◆ **Data**

======

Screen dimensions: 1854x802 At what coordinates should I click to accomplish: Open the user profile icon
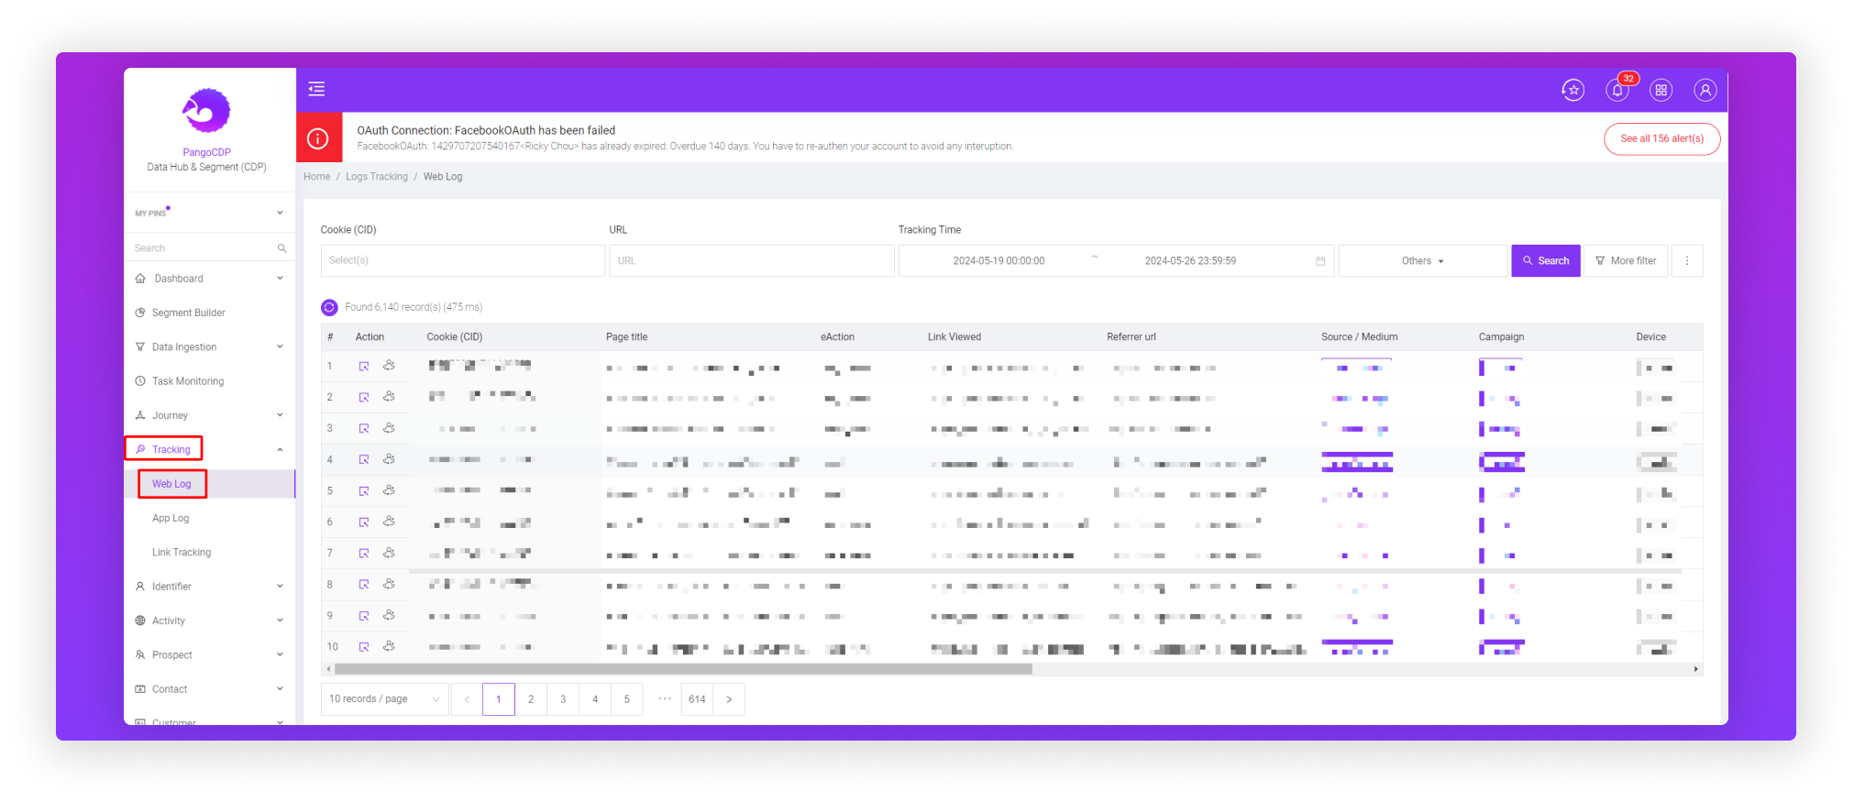point(1705,90)
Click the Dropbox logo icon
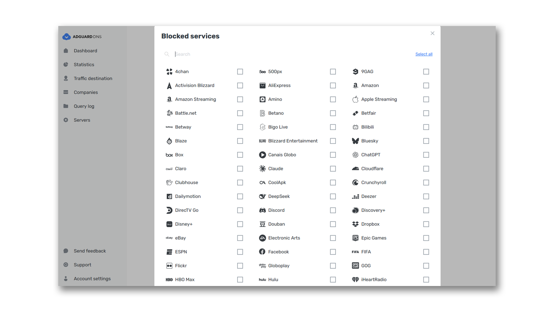 click(355, 224)
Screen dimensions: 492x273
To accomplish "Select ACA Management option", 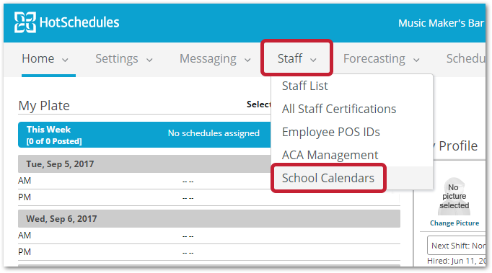I will pyautogui.click(x=330, y=155).
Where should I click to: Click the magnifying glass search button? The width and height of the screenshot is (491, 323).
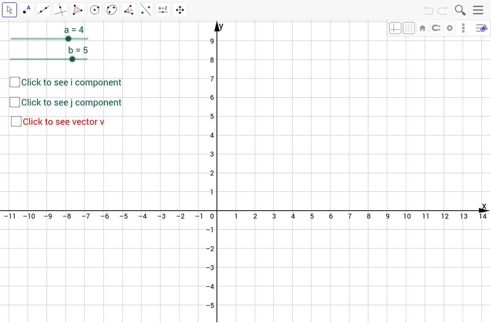[460, 10]
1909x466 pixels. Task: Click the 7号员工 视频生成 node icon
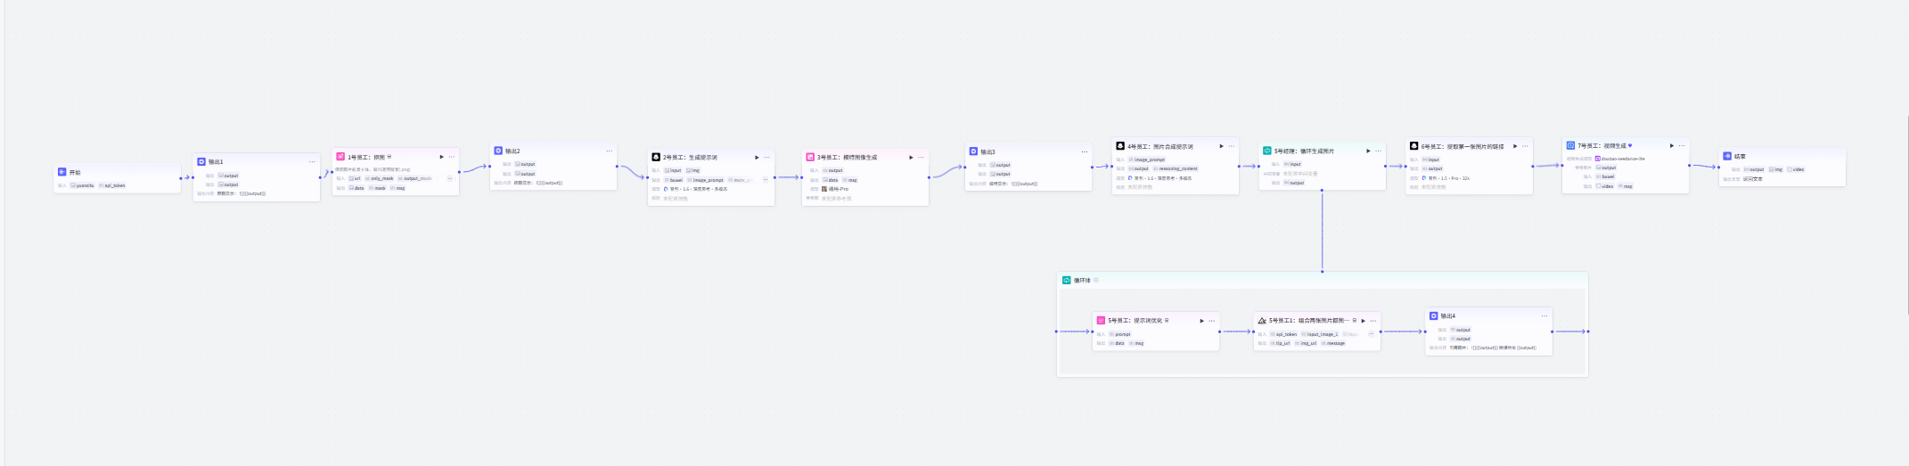tap(1570, 145)
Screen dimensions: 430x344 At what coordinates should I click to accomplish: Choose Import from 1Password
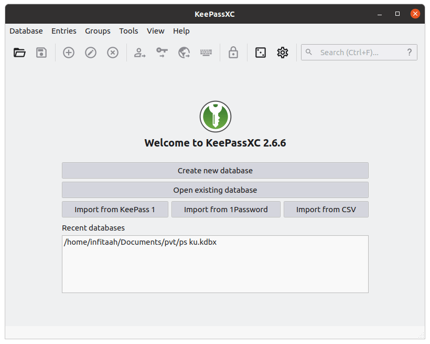(225, 209)
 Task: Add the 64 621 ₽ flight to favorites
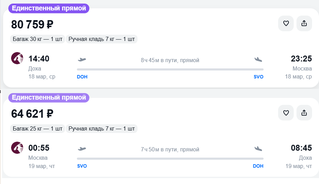pos(286,113)
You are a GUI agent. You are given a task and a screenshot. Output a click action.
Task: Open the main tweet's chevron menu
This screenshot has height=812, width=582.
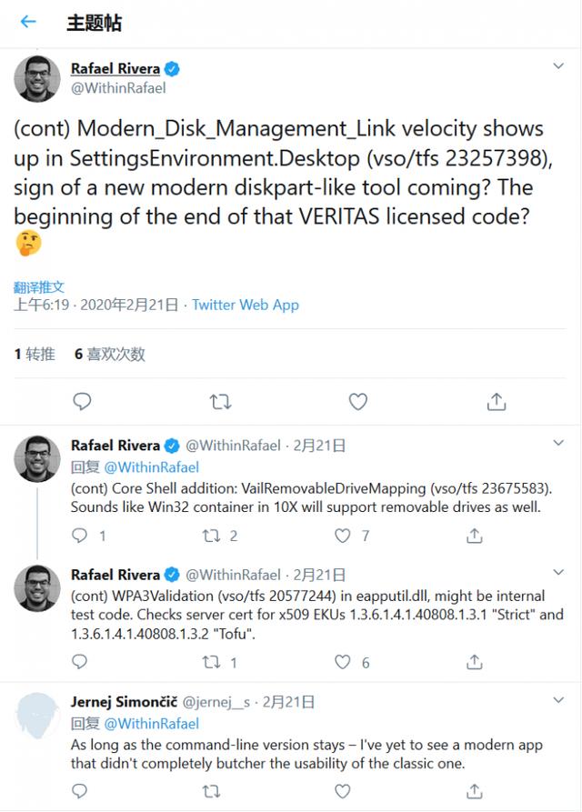[558, 65]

======

◆ **The task**
Having located the line with "Where should I", transcribe exactly and only the lines from it to the final line of the material, skipping the pictures.

◆ **Task response**
Where should I click to: Click the magnifying glass search button? The width and height of the screenshot is (491, 323).
[460, 10]
1909x466 pixels. Task: Click the 7号员工 视频生成 node icon
tap(1570, 145)
Screen dimensions: 430x344 At what coordinates should I click to accomplish: Choose Import from 1Password
(225, 209)
 Task: Add the 64 621 ₽ flight to favorites
pos(286,113)
You are a GUI agent. You are given a task and a screenshot. Output a click action.
Task: Open the main tweet's chevron menu
This screenshot has height=812, width=582.
[558, 65]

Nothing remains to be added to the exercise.